# Self Portrait



## mwcfarms (Dec 2, 2010)

Well, I can't get my kids to sit still long enough to really play with my lighting set up. Trying to work on a family christmas card and been monkeying around with the backdrop light set up from Derrel. 

Anyways here's yours truly.







Couple of things that I noticed. The chair arm right side is showing and bugs me and it I think I should crop it but played a bunch and couldn't decide where.


----------



## Robin Usagani (Dec 2, 2010)

Nice.....  Try again farther from lights.


----------



## mwcfarms (Dec 2, 2010)

Schwettylens said:


> Nice.....  Try again farther from lights.



You talking xmas or strobe?


----------



## loosecanon (Dec 2, 2010)

Clone out the chair arm and the blue spot above it, also the white line coming off your left arm. Tone down the warmth a bit. Other than that a good shot of a beautiful model.


----------



## teajayyy (Dec 2, 2010)

Im sorry, i just joined, but i so far I have realized people are so picky.. The average person would never notice or care for the arm chair or anything else that will be mentioned..I know this is a place for professional talk / correcting others but if your ever doing a nice picture for someone, I don't think you should stress so bad about fixing it up (if you are). Because i doubt they'd notice a small thing like this


----------



## loosecanon (Dec 2, 2010)

In order to gain perfection one has to be picky.. the op mentioned the chair arm bugged her, so I was just pointing out some of the corrections I would make, that is the purpose of these forums (at least for me). I have an edit for her if she so desires, I usually edit a lot of the shots I see here for my own challenge that's how I practice.


----------



## Derrel (Dec 2, 2010)

You've got a great Christmas tree + minilight setup in the background, pretty much exactly replicating the setup we talked about. The strobe's position is very good in terms of how high it is; it's pretty flattering in terms of where it's placed, but bringing it around front a bit more might be just a tiny bit more-flattering and would give even-more flattering rendering on the face and bustline. The distance between you and the background looks good, but I'd like to see the lens focal length a bit longer, so that it would magnify (and I mean literally render larger) the size of the out of focus highlights in the background. Also, I wish your hands were in the pose, to complete it...maybe holding something "Christmas-like", like a Santa figuring, or a Jesus figurine, or even a nicely gift-wrapped, small present. To me the lack of the hands coming together is the missing element...the chair arm, and the blue light are minor quibbles...add the hands coming together and holding something, or even folded, and the pose will magically be completed. This photo is just "so close!" to being perfected! As it is, it's very nice, and better than most of this type. Self-photographed shots like this are often pretty difficult to do, but the raw materials are all there...sitter, mini-lights, tree, strobe, wardrobe,color balance,all look good.


----------



## GeorgieGirl (Dec 3, 2010)

You look great! Was this one light? If so can you tell me more about what you did with it? Thanks!


----------



## Edsport (Dec 3, 2010)

It looks perfect to me but if i was to be picky i would clone out the chair's arm and the white line on the opposite side is a bit distracting, i'd clone that also. You look great by the way, very nice...


----------



## Frequency (Dec 3, 2010)

I liked the image very much; the tiny lights in the back ground matches with the twinkle in your eyes. Smile never looks artificial. The golden line hair on the right side of image is confusing, because it gives a dual appearance there. If i look at this as the border of hair i feel it that way; but on closer look i see hair spread even more to right-side

So well done

Regards


----------



## Robin Usagani (Dec 3, 2010)

I meant be farther away from the lights in the background so the bokeh will blend more, or do what derrel was saying.  I love looking at bokeh on the of another especially different colors!


----------



## mwcfarms (Dec 3, 2010)

Schwettylens said:


> I meant be farther away from the lights in the background so the bokeh will blend more, or do what derrel was saying.  I love looking at bokeh on the of another especially different colors!

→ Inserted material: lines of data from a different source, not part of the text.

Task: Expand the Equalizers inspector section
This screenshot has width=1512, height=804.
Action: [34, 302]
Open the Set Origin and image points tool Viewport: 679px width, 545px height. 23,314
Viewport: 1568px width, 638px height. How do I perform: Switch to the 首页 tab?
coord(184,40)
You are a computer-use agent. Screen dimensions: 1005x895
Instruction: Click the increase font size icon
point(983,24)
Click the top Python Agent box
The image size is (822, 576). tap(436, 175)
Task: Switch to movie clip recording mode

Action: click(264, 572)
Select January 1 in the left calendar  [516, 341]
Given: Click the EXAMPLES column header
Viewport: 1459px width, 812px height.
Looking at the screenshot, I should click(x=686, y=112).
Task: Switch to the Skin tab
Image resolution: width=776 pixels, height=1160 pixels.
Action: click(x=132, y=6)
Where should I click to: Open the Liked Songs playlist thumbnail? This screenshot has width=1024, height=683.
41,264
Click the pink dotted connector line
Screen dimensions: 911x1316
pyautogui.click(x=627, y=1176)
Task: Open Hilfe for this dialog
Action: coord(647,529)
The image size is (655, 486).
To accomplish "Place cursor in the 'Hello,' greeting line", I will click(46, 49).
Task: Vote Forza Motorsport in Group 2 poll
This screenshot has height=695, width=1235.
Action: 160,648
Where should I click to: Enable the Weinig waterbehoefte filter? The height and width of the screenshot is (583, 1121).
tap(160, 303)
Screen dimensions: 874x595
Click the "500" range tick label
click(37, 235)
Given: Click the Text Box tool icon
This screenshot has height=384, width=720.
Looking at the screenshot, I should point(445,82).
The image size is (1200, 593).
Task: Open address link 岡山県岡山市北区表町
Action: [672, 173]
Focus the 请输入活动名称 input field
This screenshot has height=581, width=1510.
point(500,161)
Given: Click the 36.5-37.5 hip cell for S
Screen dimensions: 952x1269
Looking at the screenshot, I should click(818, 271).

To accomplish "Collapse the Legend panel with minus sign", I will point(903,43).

I was already about 8 to 10 feet away but had switched my 50mm out for my 35mm when I was messing around. Going to try again later today with Derrels suggestions. Thanks for all the feedback everyone. :hugs:


----------



## mwcfarms (Dec 3, 2010)

loosecanon said:


> In order to gain perfection one has to be picky.. the op mentioned the chair arm bugged her, so I was just pointing out some of the corrections I would make, that is the purpose of these forums (at least for me). I have an edit for her if she so desires, I usually edit a lot of the shots I see here for my own challenge that's how I practice.



You may always share edits of any of my stuff. I am hear to learn and grow also. Usually I am my own worst critic. I noticed the arm chair, the blue dot doesnt bother me so much. The WB is a bit warm but not sooooo much that I couldn't live with it. The chair arm is a bother and tonight will try and work on that. I did a fast clone last night but wasnt happen with the way it turned out.


----------



## mwcfarms (Dec 3, 2010)

GeorgieGirl said:


> You look great! Was this one light? If so can you tell me more about what you did with it? Thanks!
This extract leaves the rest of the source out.